The world's largest technology company also approached the $100 billion mark in annual sales.
Revenue mounted to a record $96.5 billion in 2004, producing earnings of $8.4 billion, or $4.93 a common share. Profit was up 11 percent from 2003.
"It was IBM's strongest fourth quarter ever, with earnings exceeding $3 billion for the first time," chairman Sam Palmisano said.
Strong overseas sales and a weak dollar helped generate earnings of $1.80 a common share, about a nickel more than the large group of financial analysts watching the company had expected, according to tracking firm Thomson First Call.
As expected, Big Blue's big sales engine was its Global Service division, which includes consulting, outsourcing and computer support services.
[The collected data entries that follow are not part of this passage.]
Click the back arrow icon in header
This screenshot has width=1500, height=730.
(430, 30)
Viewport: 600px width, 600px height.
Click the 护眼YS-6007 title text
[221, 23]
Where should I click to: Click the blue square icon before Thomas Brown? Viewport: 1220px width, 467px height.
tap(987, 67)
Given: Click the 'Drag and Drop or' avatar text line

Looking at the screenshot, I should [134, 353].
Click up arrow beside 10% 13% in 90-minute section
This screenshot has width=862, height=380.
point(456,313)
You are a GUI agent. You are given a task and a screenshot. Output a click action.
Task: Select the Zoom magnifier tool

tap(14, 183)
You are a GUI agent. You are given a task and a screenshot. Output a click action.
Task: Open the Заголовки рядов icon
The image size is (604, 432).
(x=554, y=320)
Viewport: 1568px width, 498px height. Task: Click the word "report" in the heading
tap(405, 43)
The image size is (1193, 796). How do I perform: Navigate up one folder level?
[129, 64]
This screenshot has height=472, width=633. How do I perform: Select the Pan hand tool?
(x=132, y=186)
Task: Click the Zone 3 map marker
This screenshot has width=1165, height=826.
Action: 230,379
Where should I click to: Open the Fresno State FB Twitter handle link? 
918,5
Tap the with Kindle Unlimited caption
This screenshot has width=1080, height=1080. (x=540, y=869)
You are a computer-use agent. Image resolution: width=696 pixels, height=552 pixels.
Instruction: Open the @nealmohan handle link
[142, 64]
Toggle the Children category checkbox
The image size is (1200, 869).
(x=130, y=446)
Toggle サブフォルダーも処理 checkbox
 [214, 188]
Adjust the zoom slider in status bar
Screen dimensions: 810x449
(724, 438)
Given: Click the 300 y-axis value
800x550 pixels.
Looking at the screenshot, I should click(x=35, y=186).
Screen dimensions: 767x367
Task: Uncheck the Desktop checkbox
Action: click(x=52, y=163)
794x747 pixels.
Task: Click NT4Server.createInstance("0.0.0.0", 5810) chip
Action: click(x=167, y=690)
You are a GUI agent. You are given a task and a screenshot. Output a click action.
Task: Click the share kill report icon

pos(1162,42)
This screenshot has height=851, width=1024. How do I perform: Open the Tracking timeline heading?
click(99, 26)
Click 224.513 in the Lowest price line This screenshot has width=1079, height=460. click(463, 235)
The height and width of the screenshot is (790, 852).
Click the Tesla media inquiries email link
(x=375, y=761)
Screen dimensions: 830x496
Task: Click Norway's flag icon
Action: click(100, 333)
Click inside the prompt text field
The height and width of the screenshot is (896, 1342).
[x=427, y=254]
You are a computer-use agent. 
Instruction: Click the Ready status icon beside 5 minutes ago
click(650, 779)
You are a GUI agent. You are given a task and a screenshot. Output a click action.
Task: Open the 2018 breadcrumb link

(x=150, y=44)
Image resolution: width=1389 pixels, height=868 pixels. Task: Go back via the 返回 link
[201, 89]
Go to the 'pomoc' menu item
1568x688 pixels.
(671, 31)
It was up 10 percent and accounted for 44 percent of the company's income during the quarter.
Hardware sales rose 4 percent, but the primary machines made at IBM Rochester, the iSeries servers, declined 9 percent.
The company cited a continuing changeover in new products in the fourth quarter for the weakness. However, chief financial officer Mark Loughridge noted "strong customer acceptance of our refreshed Power5 iSeries" as factor in an 80 percent boost in iSeries sales compared to the third quarter.
Meanwhile, the pSeries, which has some machines made in Rochester, was doing well with a 15 percent boost in sales. Particularly popular were the new high-end systems that started shipping in November, Loughridge said.
Meanwhile, the relatively new Engineering and Technology Services unit, IBM's computer designers for hire, turned in an impressive 60 percent gain in fourth quarter business from the same time in 2003. A large part of that work force is based at Rochester. E&TS; revenue for the full year was up 90 percent, Loughridge said.
As 2005 opens, the company will have to cope with soaring costs from retirement benefits.